Isso significa que teremos que resolver dois problemas principais ao amostrar a partir da parte posterior do BGMM:

  1. θ representa um vector de probabilidade discreta, isto é, deve ser tal que k=1Kθk=1 e θk>0.
  2. Tk representa uma matriz de covariância inversa, ou seja, deve ser tal que Tk0, isto é, é definida positiva .

Para atender a esse requisito, precisaremos:

  1. transformar as variáveis ​​restritas em um espaço irrestrito
  2. execute o MCMC em espaço irrestrito
  3. transforme as variáveis ​​irrestritas de volta ao espaço restrito.

Tal como acontece com MVNCholPrecisionTriL , usaremos Bijector s para transformar variáveis aleatórias para o espaço sem restrições.

  • O Dirichlet é transformado para o espaço sem restrições através da função Softmax .

  • Nossa variável aleatória de precisão é uma distribuição sobre matrizes semidefinidas positivas. Para Libertar estes usaremos os FillTriangular e TransformDiagonal bijectors. Esses vetores convertem em matrizes triangulares inferiores e garantem que a diagonal seja positiva. O primeiro é útil porque permite a amostragem única d(d+1)/2 flutua em vez de d2.

unconstraining_bijectors = [
    tfb
.SoftmaxCentered(),
    tfb
.Identity(),
    tfb
.Chain([
        tfb
.TransformDiagonal(tfb.Softplus()),
        tfb
.FillTriangular(),
   
])]
@tf.function(autograph=False)
def sample():
 
return tfp.mcmc.sample_chain(
    num_results
=2000,
    num_burnin_steps
=500,
    current_state
=initial_state,
    kernel
=tfp.mcmc.SimpleStepSizeAdaptation(
        tfp
.mcmc.TransformedTransitionKernel(
            inner_kernel
=tfp.mcmc.HamiltonianMonteCarlo(
                target_log_prob_fn
=unnormalized_posterior_log_prob,
                 step_size
=0.065,
                 num_leapfrog_steps
=5),
            bijector
=unconstraining_bijectors),
         num_adaptation_steps
=400),
    trace_fn
=lambda _, pkr: pkr.inner_results.inner_results.is_accepted)

[mix_probs, loc, chol_precision], is_accepted = sample()

Agora vamos executar a cadeia e imprimir os meios posteriores.

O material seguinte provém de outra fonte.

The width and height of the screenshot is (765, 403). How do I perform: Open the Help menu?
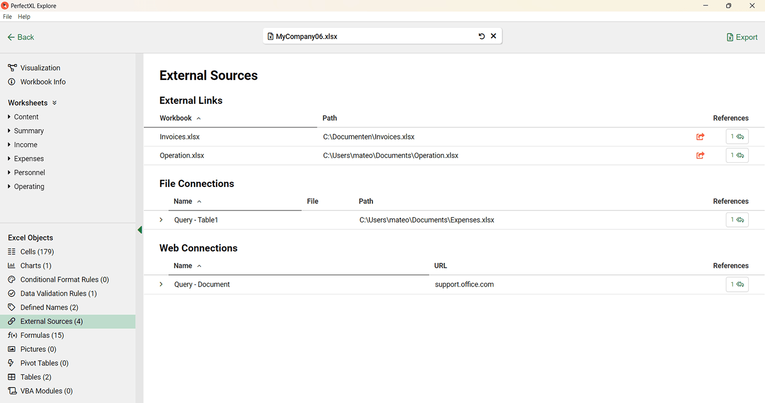point(24,17)
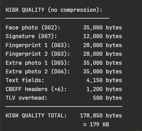Select the 1,200 bytes value
Screen dimensions: 142x131
104,89
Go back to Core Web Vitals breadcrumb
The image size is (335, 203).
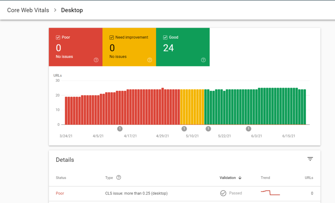28,10
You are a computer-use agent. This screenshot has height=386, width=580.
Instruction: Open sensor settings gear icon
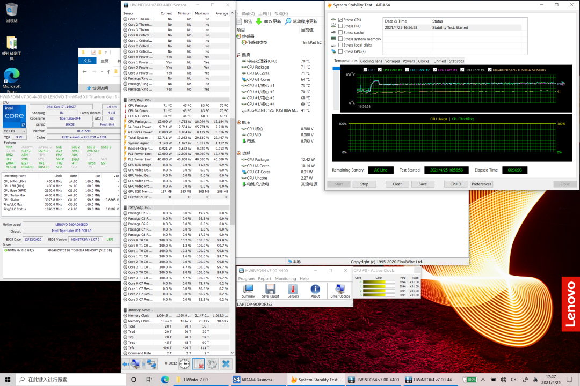212,364
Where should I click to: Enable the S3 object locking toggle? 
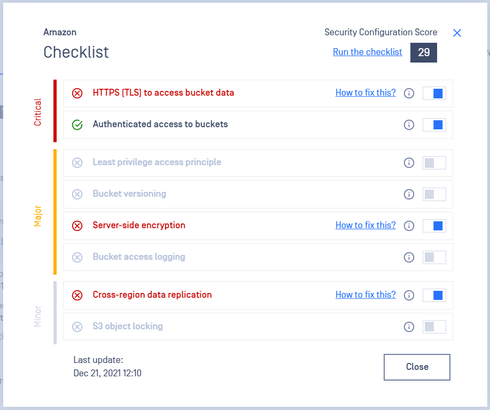(434, 327)
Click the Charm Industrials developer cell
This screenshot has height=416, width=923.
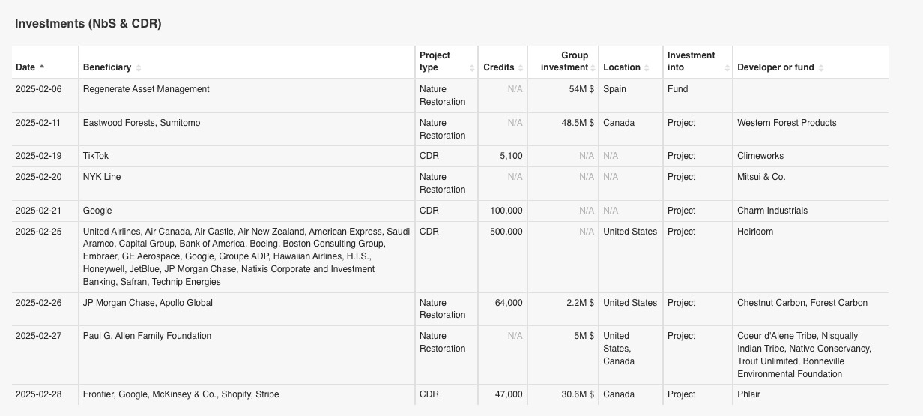(x=772, y=211)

acceptance_rate = tf.reduce_mean(tf.cast(is_accepted, dtype=tf.float32)).numpy()
mean_mix_probs
= tf.reduce_mean(mix_probs, axis=0).numpy()
mean_loc
= tf.reduce_mean(loc, axis=0).numpy()
mean_chol_precision
= tf.reduce_mean(chol_precision, axis=0).numpy()
precision
= tf.linalg.matmul(chol_precision, chol_precision, transpose_b=True)
print('acceptance_rate:', acceptance_rate)
print('avg mix probs:', mean_mix_probs)
print('avg loc:\n', mean_loc)
print('avg chol(precision):\n', mean_chol_precision)
acceptance_rate: 0.5305
avg mix probs: [0.25248723 0.60729516 0.1402176 ]
avg loc:
 [[-1.96466753 -2.12047249]
 [ 0.27628865  0.22944732]
 [ 2.06461244  2.54216122]]
avg chol(precision):
 [[[ 1.05105032  0.        ]
  [ 0.12699955  1.06553113]]

 [[ 0.76058015  0.        ]
  [-0.50332767  0.77947431]]

 [[ 1.22770457  0.        ]
  [ 0.70670027  1.50914164]]]
loc_ = loc.numpy()
ax
= sns.kdeplot(loc_[:,0,0], loc_[:,0,1], shade=True, shade_lowest=False)
ax
= sns.kdeplot(loc_[:,1,0], loc_[:,1,1], shade=True, shade_lowest=False)
ax
= sns.kdeplot(loc_[:,2,0], loc_[:,2,1], shade=True, shade_lowest=False)
plt
.title('KDE of loc draws');

png

Conclusão

Este colab simples demonstrou como as primitivas de probabilidade do TensorFlow podem ser usadas para construir modelos hierárquicos de mistura bayesiana.